San Francisco Giants v Oakland Athletics Photo by Jason O. Watson/Getty Images

This group is so talented that cutting it down to eight, which will be necessary when rosters shrink to 26 will be incredible difficult. To predict the eight I am going to treat Touki Toussaint as a starter, since it was confirmed Monday that he is set to take another start on Thursday and looked decent in his first start. I am also going to assume that Josh Tomlin remains in the bullpen and is not called on to start.

With those things being said, I have Smith, Melancon, Greene, Jackson, and Martin as absolute locks. That would leave Tomlin, Minter, Matzek, Darren O’Day, and Grant Dayton to fill the final three spots. I think the Braves would want to keep Minter since he is supremely talented, fairly young, and looked great for the big league club in 2017 and 2018. It would seem like Dayton is the easiest to cut here since he hasn’t been tremendously effective relative to some of the others this season and doesn’t have much of a track record to fall back on. That would leave Tomlin, Matzek, and O’Day for the final two spots. It seems like the Braves really like Tomlin and he has been good for them as a long relief option, so we’ll assume Tomlin makes the final roster.

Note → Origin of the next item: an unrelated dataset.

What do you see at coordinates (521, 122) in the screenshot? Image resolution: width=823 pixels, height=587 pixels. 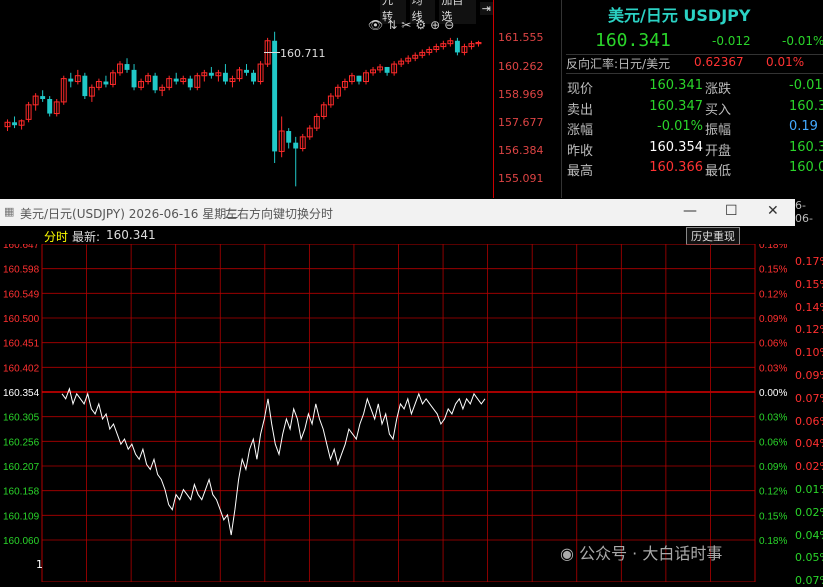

Choosing between Matzek and O’Day is really difficult for the final spot. I would lean towards Matzek since he is far younger, has looked fantastic this season, and O’Day has been injury prone of late. With that being said, it’s also easy to understand why the Braves might choose O’Day, since there would already be two left-handed relievers in the bullpen, they are paying O’Day $2.75 million, and he boasts a career ERA of 2.56. The next few weeks will be crucial towards determining who makes these final spots.

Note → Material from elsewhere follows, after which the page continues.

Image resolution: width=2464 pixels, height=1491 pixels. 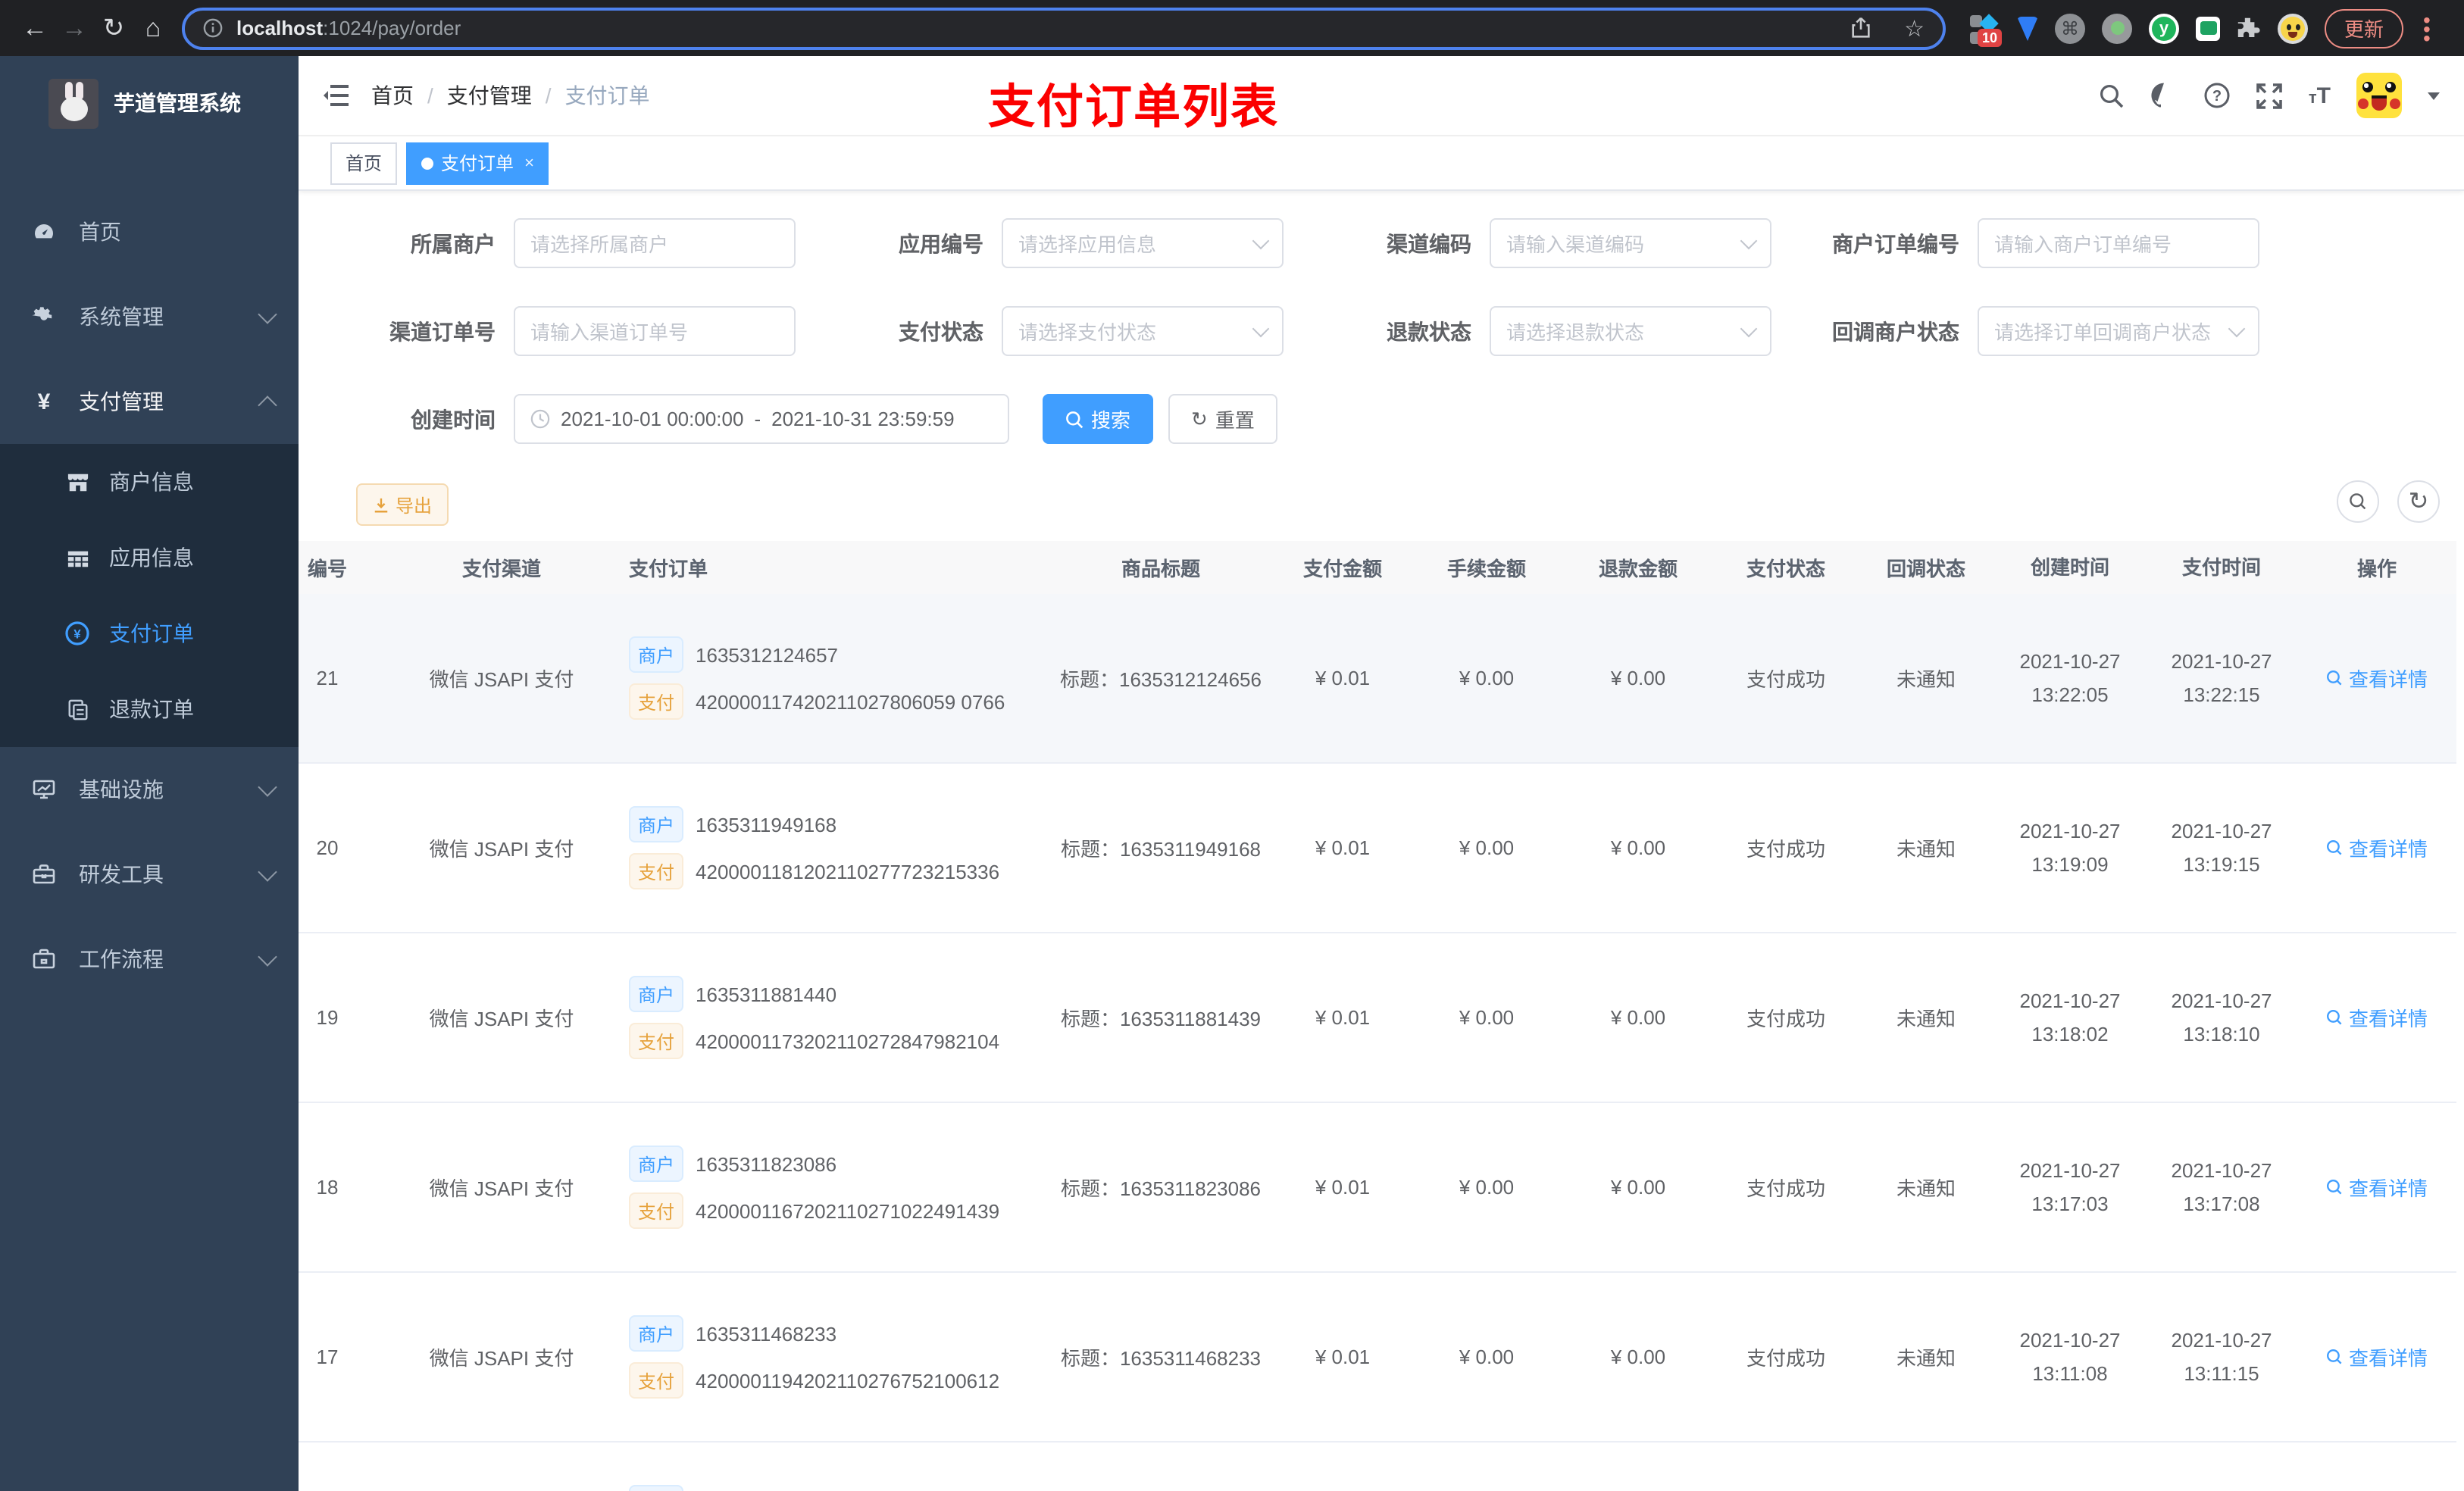 I want to click on browser-toolbar: ← → ↻ ⌂ localhost:1024/pay/order ☆ 10 ⌘, so click(x=1232, y=28).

MLB: JUL 31 Mets at Braves Photo by Rich von Biberstein/Icon Sportswire via Getty Images

This exercise leaves the final bullpen as composed of Will Smith, Mark Melancon, Chris Martin, Shane Greene, Luke Jackson, A.J Minter, Tyler Matzek, and Josh Tomlin, with Darren O’Day just missing the cut, and Sean Newcomb and Touki Toussaint in the rotation. These decisions become even harder if Newcomb and/or Toussaint fall out of the rotation and must be considered for the bullpen. This is especially true for Newcomb, who posted an impressive 3.04 ERA over 53.1 innings as a reliever in 2019.

For a team with a lot of questions in the starting rotation, having a talented and deep bullpen is hugely helpful, especially with the 3 batter minimum rule and as the Braves (hopefully) head into the playoffs, where relief pitching is at a premium. Even with some statistical regression over a larger sample, this bullpen can be a huge weapon for Atlanta in 2020.